Recently, non-contractile cells with irregularly shaped body and long thin filopodia have been found in a number of vessels including veins [4] and arteries [5, 6] and are likely to be present in all blood vessels [6]. In contrast to mature contractile SMCs, they varied in size, and normally represented about 5% of all cells in a suspension obtained by enzymatic digestion of a blood vessel. These cells were called VICs because of their morphological similarity to interstitial cells of Cajal (ICC), which play the role of pacemakers in the gastrointestinal tract [7]. Although the function of VICs is unknown, it is likely that in rabbit portal vein they can play a pacemaker role, because VICs, isolated from this vessel, generated rhythmical [Ca2+]i oscillations associated with membrane depolarization [4, 8]. VICs were found to be located within the medial layer of blood vessels making contacts by means of filopodia with SMCs and other VICs [4, 6, 9]. Although immunocytochemical staining showed the expression of some SMCs markers in VICs [5, 10], in this work, in order to determine the lineage of VICs, we analyse the RNA obtained from single SMCs and VICs isolated from rat left and right middle cerebral arteries (RMCAs) for the presence of particular markers of different cell types, which might be present in the blood vessels. We also compared gene and protein expression for some structural and contractile proteins in both SMCs and VICs.
Methods
Cell preparation
Right and left middle cerebral arteries were removed from male Wistar rats (250–350 g, 35 animals, obtained from our animal facilities) immediately after they had been humanely killed by cervical dislocation followed by exsanguination, which was in accordance with the UK Animals (Scientific Procedures) Act 1986 (Schedule 1). The vessels were cleaned of adherent fat and single cells were obtained by enzymatic dispersion [4, 8] and allowed to settle down in experimental chambers in physiological salt solution (PSS, in mmol/l: KCl 6, NaCl 120, MgCl2 1.2, CaCl2 2.0, D-glucose 10, and HEPES 10; pH was adjusted to 7.3 with NaOH).

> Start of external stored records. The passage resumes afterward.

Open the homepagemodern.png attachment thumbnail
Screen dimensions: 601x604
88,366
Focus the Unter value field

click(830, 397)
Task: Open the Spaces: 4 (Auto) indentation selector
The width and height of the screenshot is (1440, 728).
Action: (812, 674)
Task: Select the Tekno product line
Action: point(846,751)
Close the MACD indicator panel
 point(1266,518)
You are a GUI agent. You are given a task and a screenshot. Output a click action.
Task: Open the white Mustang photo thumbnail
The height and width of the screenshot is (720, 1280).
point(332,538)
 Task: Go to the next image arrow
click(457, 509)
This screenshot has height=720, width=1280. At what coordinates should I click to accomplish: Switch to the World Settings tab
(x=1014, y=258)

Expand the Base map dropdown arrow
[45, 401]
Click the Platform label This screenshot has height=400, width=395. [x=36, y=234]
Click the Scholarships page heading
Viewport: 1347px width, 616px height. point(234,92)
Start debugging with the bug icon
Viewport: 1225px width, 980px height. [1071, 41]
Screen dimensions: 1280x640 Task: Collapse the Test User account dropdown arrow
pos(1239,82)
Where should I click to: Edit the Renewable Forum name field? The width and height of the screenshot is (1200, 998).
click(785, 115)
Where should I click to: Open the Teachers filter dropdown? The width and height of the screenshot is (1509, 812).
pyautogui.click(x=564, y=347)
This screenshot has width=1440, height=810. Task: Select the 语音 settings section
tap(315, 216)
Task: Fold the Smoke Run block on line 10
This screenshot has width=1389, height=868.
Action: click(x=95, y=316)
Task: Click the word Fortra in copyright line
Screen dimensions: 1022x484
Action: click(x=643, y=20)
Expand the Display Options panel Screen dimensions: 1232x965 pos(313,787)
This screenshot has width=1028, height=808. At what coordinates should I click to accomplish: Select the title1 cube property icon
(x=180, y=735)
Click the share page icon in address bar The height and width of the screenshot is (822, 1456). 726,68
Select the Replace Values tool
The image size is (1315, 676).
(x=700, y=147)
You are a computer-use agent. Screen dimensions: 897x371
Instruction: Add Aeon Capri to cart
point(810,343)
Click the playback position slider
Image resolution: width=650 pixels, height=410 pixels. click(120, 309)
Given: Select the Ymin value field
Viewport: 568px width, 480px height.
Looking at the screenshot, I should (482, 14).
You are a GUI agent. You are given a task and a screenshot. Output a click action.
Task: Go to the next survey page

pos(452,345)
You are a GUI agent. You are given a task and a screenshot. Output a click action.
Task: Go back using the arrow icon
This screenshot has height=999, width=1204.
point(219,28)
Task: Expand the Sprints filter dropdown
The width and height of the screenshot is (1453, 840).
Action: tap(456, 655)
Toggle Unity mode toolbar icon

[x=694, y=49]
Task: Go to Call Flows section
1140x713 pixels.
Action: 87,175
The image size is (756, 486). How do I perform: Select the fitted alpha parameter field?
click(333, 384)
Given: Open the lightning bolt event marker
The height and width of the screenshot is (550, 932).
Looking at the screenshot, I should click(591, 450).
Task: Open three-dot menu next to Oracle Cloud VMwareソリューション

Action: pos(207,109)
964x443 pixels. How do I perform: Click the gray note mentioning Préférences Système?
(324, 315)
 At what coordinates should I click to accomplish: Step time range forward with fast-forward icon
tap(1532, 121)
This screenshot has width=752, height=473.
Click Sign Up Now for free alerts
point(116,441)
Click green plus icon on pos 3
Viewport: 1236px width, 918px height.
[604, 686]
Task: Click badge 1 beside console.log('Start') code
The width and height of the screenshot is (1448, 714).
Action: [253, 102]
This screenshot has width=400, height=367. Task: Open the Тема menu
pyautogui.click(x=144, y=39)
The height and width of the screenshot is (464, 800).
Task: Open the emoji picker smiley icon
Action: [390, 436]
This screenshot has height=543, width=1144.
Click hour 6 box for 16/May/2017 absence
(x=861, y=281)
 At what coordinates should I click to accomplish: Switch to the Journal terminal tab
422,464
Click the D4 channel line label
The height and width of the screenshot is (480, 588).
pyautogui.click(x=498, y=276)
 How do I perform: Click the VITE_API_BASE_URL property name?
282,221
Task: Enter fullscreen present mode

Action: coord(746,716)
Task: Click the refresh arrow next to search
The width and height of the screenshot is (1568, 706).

Scanning and transmission electron microscopy
For scanning electron microscopy (SEM), the isolated cells were fixed in 3% glutaraldehyde in cacodylate buffer, post-fixed in 1% osmium tetroxide, dehydrated through graded alcohols, critical point dried, mounted on aluminium stubs and sputter coated with gold. Samples were viewed with a Cambridge 360 scanning electron microscope (Cambridge Instruments, Cambridge, UK).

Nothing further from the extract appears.